“L’uomo che guarda i trabucchi” è un articolo pubblicato il primo di gennaio su “Orizzonti”, inserto del Corriere della Sera. Inizio a leggerlo con curiosità e, solo dopo poche righe, mi accorgo che non si parla dei trabocchi abruzzesi, ma dei trabucchi pugliesi.
L’articolo narra la storia dell’associazione “La rinascita dei trabucchi”, del suo percorso di valorizzazione e di utilizzo turistico delle amate macchine da pesca.
Costruzioni affascinanti, architetture tra terra e mare che, agli occhi dei turisti italiani e ancor di più di quelli stranieri, rappresentano veri e propri monumenti originali, una miniera ricca di antiche tradizioni a disposizione di chi si occupa di promozione turistica attraverso il canale più importante che esiste oggi per il turismo: internet.
In altri luoghi chi promuove “crea” con poco e vende, noi invece “abbiamo” tanto e possiamo semplicemente raccontare!
I trabocchi, nel nostro territorio, hanno da sempre un richiamo molto affascinante e tuttavia, senza azioni concrete, tutto questo ben di Dio rischia di essere ininfluente ai fini turistici; i dati relativi alla terzultima posizione dell’Abruzzo per presenze 2015 [fonte: Istat], purtroppo confermano questo timore.
Onore allora a Matteo Silvestri, vice presidente della citata associazione pugliese, che è riuscito ad avere in concessione ben sei trabucchi, bravo lui ma bravi anche coloro che glielo hanno consentito. Ora è all’opera per sponsorizzare con mezzi mediatici importanti il prodotto turistico “Via dei Trabucchi: da Vieste a Torre Mileno”.
Perché, mentre la Puglia continua il suo percorso di valorizzazione e promozione, dopo averlo fatto col Salento, noi Abruzzesi ci troviamo ancora quasi fermi con la nostra “Costa dei Trabocchi”?
Sembrerebbe che la chiave di volta per il successo dei trabucchi pugliesi sia la volontà chiara di lasciare spazio a chi vuole operare, a chi ha motivazione e competenze per agire. Sembrerebbe che in Puglia ci sia veramente voglia di agire o quanto meno di lasciar agire.

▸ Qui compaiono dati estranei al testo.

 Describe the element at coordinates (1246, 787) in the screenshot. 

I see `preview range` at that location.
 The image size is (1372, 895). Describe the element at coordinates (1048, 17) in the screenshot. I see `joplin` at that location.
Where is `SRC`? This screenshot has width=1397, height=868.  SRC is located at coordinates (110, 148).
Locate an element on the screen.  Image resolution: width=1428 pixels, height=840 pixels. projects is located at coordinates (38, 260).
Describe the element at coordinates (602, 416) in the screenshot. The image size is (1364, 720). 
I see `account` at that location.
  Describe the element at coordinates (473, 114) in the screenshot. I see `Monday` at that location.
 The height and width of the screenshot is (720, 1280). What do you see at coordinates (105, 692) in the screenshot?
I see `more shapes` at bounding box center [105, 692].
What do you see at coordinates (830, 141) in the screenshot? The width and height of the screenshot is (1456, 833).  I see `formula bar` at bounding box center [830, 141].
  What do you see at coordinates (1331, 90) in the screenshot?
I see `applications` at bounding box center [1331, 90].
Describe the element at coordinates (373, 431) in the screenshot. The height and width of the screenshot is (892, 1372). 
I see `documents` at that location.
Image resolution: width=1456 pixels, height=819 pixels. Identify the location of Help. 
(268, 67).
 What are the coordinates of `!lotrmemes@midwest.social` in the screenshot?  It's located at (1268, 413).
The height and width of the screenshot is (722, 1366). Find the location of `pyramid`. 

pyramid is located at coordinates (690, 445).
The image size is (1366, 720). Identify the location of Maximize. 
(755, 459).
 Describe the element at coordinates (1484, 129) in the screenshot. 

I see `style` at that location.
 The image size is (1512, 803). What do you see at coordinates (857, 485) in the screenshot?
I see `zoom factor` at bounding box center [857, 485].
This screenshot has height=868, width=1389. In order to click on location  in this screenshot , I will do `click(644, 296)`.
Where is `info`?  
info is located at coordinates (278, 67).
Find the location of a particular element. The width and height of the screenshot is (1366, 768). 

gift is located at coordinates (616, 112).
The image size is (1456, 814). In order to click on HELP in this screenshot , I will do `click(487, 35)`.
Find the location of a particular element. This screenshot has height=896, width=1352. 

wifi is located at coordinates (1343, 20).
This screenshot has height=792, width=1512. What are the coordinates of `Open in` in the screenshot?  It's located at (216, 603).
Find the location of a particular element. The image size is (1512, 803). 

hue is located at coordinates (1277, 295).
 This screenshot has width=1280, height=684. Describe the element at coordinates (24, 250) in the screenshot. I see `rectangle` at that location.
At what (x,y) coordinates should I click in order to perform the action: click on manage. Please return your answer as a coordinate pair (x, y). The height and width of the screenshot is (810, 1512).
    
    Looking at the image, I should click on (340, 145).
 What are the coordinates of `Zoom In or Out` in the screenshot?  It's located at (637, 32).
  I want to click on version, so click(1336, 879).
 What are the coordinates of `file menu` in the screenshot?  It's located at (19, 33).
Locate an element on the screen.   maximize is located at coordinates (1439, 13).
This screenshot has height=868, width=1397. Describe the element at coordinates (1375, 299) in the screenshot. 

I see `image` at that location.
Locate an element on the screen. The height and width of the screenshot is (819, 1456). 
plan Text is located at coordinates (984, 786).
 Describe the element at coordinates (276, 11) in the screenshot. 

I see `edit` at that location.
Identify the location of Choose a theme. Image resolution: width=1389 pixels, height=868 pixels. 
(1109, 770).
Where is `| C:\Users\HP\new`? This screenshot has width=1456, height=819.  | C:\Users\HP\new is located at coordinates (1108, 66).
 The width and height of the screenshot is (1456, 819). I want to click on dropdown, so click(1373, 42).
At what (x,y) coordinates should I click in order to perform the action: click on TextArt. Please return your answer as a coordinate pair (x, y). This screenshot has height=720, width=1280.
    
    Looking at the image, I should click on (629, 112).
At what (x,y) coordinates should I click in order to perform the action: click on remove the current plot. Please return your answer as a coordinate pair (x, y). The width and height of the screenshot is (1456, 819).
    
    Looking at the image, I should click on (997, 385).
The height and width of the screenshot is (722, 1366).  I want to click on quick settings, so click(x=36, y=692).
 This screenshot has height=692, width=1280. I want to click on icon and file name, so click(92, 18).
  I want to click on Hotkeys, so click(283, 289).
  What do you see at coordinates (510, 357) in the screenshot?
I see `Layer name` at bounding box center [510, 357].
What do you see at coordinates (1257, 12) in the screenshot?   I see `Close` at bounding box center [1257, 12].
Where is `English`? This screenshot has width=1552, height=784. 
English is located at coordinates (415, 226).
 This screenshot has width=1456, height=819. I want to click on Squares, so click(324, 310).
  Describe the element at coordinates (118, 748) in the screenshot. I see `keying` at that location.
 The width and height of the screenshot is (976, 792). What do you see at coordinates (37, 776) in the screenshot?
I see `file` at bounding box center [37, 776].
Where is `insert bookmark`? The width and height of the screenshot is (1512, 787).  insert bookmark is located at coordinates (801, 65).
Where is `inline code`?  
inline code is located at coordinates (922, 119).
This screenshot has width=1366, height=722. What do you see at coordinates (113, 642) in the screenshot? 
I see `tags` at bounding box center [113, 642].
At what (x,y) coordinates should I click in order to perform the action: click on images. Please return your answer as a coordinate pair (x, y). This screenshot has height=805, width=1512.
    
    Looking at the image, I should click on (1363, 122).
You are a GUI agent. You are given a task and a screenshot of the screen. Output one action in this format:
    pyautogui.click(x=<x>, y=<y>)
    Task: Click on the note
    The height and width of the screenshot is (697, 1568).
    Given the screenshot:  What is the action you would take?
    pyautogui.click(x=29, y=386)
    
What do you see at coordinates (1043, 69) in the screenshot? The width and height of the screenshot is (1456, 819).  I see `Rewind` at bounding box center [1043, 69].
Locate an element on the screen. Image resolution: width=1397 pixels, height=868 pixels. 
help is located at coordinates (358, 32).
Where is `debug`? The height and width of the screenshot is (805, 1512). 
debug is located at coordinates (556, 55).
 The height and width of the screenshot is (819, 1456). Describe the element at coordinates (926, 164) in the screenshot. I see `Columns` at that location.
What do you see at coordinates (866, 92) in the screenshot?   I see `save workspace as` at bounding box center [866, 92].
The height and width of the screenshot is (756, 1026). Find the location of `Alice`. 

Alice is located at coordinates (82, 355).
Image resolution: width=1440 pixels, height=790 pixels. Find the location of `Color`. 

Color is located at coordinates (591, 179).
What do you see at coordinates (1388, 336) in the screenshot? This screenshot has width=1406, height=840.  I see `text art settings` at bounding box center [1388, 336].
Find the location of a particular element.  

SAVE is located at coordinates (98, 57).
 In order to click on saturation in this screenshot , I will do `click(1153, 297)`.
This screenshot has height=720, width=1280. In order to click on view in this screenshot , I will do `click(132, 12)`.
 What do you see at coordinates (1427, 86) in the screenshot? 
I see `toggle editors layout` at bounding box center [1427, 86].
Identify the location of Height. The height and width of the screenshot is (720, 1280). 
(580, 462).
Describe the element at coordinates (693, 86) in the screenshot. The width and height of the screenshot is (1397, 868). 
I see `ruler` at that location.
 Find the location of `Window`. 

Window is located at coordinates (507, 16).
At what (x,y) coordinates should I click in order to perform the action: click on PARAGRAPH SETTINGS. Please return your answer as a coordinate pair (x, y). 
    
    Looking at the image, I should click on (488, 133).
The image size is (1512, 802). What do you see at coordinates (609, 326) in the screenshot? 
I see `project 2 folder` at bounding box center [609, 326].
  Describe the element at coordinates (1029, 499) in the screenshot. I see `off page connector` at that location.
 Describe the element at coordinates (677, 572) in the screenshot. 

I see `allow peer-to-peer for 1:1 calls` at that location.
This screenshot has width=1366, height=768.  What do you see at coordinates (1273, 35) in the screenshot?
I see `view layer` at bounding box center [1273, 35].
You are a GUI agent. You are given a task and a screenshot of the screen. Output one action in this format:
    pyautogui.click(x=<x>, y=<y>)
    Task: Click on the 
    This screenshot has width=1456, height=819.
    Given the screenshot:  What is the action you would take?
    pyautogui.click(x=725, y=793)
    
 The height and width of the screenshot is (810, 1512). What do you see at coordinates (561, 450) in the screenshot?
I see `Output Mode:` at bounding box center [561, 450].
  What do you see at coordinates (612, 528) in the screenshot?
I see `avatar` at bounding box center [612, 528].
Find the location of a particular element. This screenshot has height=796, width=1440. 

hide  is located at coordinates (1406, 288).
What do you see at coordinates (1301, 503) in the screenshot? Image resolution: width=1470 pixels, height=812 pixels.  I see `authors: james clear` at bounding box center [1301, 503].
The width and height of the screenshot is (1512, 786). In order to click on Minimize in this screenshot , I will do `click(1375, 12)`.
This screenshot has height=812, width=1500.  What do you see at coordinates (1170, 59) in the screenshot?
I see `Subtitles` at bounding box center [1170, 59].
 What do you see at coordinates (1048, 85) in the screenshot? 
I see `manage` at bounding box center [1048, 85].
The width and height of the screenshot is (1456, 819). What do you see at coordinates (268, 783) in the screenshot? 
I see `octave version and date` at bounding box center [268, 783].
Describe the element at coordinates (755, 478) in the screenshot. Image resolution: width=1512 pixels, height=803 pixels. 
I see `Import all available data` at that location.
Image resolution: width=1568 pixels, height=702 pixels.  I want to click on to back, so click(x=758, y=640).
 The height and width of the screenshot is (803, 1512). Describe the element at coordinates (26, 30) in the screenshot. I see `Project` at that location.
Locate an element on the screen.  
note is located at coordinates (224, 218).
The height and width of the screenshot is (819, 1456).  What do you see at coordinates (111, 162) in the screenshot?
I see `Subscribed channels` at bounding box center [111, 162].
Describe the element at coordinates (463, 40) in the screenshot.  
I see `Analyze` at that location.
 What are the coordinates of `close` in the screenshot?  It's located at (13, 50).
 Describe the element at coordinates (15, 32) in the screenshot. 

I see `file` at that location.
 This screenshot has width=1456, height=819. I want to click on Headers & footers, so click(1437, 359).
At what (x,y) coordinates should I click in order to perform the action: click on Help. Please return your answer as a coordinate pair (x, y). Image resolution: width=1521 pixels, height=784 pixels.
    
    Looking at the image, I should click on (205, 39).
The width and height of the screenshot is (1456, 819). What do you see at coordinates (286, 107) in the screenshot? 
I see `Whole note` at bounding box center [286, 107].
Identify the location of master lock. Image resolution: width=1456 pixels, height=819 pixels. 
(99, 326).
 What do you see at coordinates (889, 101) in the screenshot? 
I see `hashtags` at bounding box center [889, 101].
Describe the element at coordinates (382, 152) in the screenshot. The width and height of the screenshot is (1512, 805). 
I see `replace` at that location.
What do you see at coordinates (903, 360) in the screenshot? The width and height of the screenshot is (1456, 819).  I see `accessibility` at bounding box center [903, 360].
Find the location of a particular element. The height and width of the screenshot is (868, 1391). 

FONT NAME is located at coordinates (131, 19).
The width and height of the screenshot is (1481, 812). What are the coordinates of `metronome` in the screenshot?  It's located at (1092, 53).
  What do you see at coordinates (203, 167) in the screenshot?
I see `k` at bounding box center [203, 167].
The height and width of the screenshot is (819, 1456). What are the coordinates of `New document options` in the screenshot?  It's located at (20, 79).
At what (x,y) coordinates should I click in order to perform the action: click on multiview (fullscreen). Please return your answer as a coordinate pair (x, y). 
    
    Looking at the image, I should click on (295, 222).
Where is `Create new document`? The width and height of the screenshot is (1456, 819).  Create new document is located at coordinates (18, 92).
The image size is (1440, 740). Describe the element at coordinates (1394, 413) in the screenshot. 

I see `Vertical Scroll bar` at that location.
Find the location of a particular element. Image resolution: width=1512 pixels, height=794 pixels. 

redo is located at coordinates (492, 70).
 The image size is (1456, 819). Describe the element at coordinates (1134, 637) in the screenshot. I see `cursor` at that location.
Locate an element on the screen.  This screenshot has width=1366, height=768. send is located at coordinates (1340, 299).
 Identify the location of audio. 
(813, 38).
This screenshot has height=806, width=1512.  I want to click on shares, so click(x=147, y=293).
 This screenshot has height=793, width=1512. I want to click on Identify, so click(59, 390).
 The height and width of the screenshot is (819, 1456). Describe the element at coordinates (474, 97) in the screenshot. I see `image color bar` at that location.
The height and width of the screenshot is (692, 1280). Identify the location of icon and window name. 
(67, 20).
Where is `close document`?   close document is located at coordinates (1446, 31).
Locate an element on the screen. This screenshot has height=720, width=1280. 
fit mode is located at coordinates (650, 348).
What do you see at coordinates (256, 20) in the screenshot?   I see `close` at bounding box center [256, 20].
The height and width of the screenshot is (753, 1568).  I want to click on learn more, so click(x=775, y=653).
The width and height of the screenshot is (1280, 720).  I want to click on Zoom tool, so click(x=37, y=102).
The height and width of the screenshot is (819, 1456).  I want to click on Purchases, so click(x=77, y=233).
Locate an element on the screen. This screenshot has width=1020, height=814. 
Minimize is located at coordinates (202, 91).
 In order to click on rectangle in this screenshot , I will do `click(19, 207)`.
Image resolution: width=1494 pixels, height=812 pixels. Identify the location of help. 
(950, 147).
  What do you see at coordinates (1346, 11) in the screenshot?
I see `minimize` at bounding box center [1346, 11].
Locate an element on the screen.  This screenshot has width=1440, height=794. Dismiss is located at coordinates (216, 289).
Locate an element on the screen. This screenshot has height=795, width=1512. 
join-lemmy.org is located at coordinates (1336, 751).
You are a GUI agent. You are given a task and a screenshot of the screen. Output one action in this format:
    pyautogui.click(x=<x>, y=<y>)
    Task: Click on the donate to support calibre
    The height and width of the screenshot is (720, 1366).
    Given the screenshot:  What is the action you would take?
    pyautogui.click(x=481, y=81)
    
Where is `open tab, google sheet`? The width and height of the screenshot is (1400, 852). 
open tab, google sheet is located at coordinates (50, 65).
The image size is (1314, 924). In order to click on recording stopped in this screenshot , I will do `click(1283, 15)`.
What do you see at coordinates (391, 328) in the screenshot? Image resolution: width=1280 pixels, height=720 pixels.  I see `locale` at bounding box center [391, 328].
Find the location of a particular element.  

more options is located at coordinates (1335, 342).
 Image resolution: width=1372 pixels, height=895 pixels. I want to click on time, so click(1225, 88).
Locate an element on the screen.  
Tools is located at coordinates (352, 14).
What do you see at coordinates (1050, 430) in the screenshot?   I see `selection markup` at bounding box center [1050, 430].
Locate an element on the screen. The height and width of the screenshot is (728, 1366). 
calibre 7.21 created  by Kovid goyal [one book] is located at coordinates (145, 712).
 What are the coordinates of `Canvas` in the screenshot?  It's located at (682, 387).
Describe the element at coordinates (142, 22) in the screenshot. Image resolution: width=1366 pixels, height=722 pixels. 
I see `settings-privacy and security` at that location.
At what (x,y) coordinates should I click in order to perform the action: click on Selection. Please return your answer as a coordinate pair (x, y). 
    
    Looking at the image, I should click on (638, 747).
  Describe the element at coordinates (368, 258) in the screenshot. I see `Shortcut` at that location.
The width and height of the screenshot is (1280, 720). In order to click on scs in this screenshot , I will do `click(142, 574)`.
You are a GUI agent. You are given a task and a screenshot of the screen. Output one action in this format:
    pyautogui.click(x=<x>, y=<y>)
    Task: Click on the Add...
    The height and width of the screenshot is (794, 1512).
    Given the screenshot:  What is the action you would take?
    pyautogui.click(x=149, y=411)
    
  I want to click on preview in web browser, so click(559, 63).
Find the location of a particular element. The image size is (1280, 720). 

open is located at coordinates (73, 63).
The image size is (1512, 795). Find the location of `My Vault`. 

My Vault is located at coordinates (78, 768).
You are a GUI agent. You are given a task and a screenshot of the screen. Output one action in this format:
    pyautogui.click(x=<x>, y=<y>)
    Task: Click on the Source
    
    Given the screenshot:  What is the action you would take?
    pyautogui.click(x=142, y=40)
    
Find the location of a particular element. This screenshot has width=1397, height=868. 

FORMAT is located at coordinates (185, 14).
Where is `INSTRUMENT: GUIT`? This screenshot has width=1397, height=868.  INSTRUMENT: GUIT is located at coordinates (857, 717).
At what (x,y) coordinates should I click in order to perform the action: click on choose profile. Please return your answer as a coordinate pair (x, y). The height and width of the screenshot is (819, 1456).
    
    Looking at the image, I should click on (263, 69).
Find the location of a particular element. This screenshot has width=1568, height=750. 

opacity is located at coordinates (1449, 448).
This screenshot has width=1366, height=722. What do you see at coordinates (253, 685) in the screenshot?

Da noi in Abruzzo, invece?
Anche il turismo è un “mercato”. Anche chi non ha studiato marketing sa quanto sia importante essere veloci quando si confeziona e posiziona un nuovo prodotto sul mercato: molte volte, chi arriva prima, si guadagna la posizione più comoda e ambita.
Qualche anno fa il turismo legato alle “macchine da pesca” era un mercato nuovo, un “oceano blu” per citare l’omonimo best seller di Renee Mauborgne e Kim Chan, lo sarà ancora quando avremo finalmente confezionato e posizionato il nostro prodotto relativo alla “Costa dei Trabocchi”? Saremo leader o follower su questa interessantissima nicchia del turismo estivo?
Le mie domande sono quelle del semplice cittadino, di uno tra i tanti che che ama il luogo in cui vive e crede che si possa ottenere qualcosa di più dal turismo e spera, animato dalla bellezza e dalla ricchezza di cui godiamo, che finalmente qualcosa cominci a cambiare, per il nostro bene e soprattutto per quello dei nostri figli. Fra vent’anni potremo contare ancora soltanto su un’economia prettamente industriale, senza avere alternative? Non è proprio la natura a suggerirci altre soluzioni? Nella realtà, noi Abruzzesi, non abbiamo nulla in più o in meno dei nostri vicini di casa pugliesi, abbiamo patrimoni simili che, attraverso le loro peculiarità, acquistano ulteriore valore, patrimoni da valorizzare e vendere. Anche sbagliando o lasciando sbagliare, ormai abbiamo il dovere di agire. Anche temporeggiare è un’azione, ma è chiaro che sia l’unica ormai da evitare.
Gettiamo le reti dunque – usiamo le nostre amate macchine da pesca – e avremo tanto da raccogliere, nell’augurio che il 2017, malgrado quanto sia accaduto ad inizio anno, sia quello della svolta turistica Abruzzese, anche grazie ai trabocchi!